Abichandani embraces the complexity of western audiences’ responses to her work, which aligns with mainstream reactions to queer cultural expression in which an excess of visual pleasure can be experienced as grotesque. In her sculptures, the human figure is invested with surreal, psychic, or mystic attributes. Kamala’s Inheritance contrasts the visibility of Jasmine Blooms at Night’s activist community with a critical edge. Reflecting on the rise of California’s own Vice President Harris, this work’s bold appropriation of the Hindu religious (and sometimes nationalist) symbol of the lotus flower inspired the exhibition’s title. The bird makes reference to the Hindu eagle deity Garuda, as well as to the Greek myth of Icarus, who flew too close to the sun. The Sri Yantra in the place of the sun represents the sunset of American Imperialism and the impending climate crisis.

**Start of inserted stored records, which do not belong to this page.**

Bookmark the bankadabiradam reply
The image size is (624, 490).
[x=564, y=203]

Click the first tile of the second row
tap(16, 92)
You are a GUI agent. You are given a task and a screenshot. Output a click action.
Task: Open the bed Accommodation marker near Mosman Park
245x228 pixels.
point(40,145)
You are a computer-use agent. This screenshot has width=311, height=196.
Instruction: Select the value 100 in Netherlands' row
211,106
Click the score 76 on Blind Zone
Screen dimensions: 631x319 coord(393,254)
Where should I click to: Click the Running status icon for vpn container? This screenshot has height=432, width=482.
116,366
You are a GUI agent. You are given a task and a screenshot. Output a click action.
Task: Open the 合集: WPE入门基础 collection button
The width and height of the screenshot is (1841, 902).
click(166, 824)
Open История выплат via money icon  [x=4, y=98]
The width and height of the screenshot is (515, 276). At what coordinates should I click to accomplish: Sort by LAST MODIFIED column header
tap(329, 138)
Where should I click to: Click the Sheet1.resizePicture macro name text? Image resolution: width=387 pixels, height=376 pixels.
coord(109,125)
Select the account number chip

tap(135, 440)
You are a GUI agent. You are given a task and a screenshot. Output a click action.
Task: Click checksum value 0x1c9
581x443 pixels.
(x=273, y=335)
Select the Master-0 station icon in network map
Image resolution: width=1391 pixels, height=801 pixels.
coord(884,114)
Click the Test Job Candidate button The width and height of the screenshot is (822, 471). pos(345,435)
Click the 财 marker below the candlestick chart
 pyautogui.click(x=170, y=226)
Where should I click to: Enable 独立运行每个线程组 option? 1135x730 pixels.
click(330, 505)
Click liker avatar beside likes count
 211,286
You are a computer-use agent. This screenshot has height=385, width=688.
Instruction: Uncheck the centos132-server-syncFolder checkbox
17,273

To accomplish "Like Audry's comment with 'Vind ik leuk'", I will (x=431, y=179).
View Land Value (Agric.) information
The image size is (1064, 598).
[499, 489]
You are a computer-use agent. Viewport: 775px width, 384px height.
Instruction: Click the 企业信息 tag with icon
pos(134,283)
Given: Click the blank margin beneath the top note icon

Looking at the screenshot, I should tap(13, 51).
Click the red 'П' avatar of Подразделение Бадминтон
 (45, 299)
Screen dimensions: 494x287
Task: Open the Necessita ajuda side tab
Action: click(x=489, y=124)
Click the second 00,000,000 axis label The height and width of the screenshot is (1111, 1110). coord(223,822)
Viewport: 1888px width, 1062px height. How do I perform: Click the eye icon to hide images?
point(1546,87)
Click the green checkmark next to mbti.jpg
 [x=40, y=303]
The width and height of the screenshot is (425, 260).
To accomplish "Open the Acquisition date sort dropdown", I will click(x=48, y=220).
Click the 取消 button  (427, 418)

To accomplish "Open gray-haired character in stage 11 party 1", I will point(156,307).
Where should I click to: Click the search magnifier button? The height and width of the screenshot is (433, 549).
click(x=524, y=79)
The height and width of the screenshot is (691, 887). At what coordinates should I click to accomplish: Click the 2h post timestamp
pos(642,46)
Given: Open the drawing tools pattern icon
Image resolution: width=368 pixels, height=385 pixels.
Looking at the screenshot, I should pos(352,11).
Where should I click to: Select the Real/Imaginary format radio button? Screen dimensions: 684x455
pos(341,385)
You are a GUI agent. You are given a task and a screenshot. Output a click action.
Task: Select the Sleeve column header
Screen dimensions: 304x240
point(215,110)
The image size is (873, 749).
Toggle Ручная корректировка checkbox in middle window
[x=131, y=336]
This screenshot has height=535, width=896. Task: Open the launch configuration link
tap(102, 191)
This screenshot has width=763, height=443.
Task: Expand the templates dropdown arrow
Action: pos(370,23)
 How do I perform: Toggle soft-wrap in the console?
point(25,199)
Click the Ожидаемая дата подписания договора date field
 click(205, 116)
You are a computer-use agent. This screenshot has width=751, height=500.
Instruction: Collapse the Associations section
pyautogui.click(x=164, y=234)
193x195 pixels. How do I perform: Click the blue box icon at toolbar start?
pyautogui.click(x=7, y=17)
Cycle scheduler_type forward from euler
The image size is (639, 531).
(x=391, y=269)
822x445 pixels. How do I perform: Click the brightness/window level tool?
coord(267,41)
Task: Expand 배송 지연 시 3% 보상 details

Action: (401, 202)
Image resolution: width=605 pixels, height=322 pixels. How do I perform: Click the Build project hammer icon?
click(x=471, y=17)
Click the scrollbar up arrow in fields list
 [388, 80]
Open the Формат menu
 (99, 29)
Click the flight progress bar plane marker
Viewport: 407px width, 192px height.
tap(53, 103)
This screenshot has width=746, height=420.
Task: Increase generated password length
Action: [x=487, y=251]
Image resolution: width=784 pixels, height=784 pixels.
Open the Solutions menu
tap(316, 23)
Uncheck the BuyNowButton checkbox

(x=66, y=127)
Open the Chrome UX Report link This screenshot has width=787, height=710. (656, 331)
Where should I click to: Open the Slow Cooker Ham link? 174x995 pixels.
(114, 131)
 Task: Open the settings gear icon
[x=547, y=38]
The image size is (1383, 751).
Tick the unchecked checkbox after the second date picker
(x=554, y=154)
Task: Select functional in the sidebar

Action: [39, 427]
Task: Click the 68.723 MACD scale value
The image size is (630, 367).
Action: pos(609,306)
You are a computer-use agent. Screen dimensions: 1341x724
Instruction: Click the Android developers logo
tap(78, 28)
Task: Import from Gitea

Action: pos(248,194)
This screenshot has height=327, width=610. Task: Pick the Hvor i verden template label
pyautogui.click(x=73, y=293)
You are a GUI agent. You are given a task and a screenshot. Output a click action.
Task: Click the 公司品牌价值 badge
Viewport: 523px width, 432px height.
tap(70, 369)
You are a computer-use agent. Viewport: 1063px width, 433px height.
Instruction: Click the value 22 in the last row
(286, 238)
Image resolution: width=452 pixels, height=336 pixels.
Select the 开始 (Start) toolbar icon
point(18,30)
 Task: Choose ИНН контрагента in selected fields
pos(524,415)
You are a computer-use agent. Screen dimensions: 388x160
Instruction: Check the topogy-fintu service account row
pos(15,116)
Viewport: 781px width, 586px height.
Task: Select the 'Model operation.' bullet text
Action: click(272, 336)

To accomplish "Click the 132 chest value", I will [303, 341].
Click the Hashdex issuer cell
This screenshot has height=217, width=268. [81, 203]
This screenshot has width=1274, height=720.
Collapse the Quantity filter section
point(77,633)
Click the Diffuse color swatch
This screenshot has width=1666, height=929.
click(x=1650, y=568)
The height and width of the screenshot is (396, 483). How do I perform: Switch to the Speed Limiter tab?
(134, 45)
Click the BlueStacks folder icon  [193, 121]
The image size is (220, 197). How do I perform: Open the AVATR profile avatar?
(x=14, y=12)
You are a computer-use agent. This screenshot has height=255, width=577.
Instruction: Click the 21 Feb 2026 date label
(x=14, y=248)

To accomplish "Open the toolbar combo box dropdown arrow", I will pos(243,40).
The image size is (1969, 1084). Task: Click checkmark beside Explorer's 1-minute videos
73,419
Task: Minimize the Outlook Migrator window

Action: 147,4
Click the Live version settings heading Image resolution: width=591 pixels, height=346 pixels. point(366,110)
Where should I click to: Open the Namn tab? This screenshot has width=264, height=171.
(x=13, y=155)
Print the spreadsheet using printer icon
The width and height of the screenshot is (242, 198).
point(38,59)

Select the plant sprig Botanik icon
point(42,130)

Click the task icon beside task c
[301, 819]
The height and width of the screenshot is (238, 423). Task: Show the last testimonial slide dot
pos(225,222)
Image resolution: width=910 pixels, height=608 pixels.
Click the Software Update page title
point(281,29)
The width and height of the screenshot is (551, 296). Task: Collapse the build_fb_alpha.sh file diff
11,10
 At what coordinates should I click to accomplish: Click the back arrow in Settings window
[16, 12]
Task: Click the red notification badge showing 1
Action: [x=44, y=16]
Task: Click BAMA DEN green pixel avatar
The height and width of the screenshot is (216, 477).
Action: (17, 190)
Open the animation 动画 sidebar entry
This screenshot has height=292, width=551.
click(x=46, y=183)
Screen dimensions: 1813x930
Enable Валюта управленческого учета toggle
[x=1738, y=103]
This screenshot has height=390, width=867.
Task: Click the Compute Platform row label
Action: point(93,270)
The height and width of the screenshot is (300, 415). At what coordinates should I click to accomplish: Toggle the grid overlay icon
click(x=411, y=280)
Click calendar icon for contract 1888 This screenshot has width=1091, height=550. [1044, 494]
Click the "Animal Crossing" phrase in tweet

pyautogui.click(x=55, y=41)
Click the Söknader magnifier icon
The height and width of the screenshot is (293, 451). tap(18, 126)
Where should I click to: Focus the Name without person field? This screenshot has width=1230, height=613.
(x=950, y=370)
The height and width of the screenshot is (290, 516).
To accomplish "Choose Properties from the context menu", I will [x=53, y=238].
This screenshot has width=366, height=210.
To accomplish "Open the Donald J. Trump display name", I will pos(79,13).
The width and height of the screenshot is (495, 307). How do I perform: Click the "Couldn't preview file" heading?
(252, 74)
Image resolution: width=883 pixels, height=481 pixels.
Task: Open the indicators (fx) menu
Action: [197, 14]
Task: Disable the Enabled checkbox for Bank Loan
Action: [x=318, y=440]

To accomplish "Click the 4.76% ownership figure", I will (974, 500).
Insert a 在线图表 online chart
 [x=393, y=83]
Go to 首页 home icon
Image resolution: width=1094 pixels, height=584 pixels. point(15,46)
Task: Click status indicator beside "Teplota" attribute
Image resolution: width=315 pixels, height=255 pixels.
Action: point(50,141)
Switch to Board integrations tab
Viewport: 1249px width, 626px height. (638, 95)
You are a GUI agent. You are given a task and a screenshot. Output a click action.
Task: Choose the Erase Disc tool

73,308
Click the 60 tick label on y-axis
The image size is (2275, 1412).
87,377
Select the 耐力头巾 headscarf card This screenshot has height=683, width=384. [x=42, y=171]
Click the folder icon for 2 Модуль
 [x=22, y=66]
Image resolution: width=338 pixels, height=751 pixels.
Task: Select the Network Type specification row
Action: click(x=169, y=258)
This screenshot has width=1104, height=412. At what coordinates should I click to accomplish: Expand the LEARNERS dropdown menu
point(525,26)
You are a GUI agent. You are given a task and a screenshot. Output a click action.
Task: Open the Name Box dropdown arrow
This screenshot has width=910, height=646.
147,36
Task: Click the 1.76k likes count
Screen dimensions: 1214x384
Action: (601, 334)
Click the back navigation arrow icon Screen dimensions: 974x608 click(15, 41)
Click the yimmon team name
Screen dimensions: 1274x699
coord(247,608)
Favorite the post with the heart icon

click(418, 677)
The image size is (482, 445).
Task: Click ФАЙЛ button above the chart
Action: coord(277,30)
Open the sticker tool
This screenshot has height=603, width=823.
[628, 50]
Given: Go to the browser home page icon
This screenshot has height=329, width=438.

The twin figures gesture toward Harris’s duality: her hopeful affect and potential to lead Americans toward a more inclusive view of leadership, and her hubris, which can push her toward positions that have more flash than substance. As the United States’ first female, Black, and South Asian Vice President, Harris symbolizes South Asian Americans’ aspirations and struggles with assimilation and authentic self-expression.

Predator at Rest

Abichandani has been an advocate for women in the South Asian diaspora community and in the arts for her whole career, founding South Asian Women’s (now Womxn’s) Creative Collective (SAWCC) in the late 1990s as a brave space for gender and cultural expression. In 2013, she led a performance action, Freedom Safety Now, at the Indian Consulate in New York in protest of the violent rape and murder of 22-year-old Jyoti Singh on a bus in New Delhi, and India’s ongoing lack of public safety for women and gender nonconforming individuals. Still, it was not until the Me Too movement brought rape culture to the forefront of conversations in the United States that Abichandani was able to come forward with her own experiences of sexual assault at the hands of prominent Indian photographer, Raghubir Singh. In 2017, Abichandani led another performance protest, Me Too at the Met Breuer, in which she and a cohort of allies silently stood in opposition to the museum’s choice to mount a posthumous retrospective of Singh’s work. Video documentation of both these actions is included in the exhibition.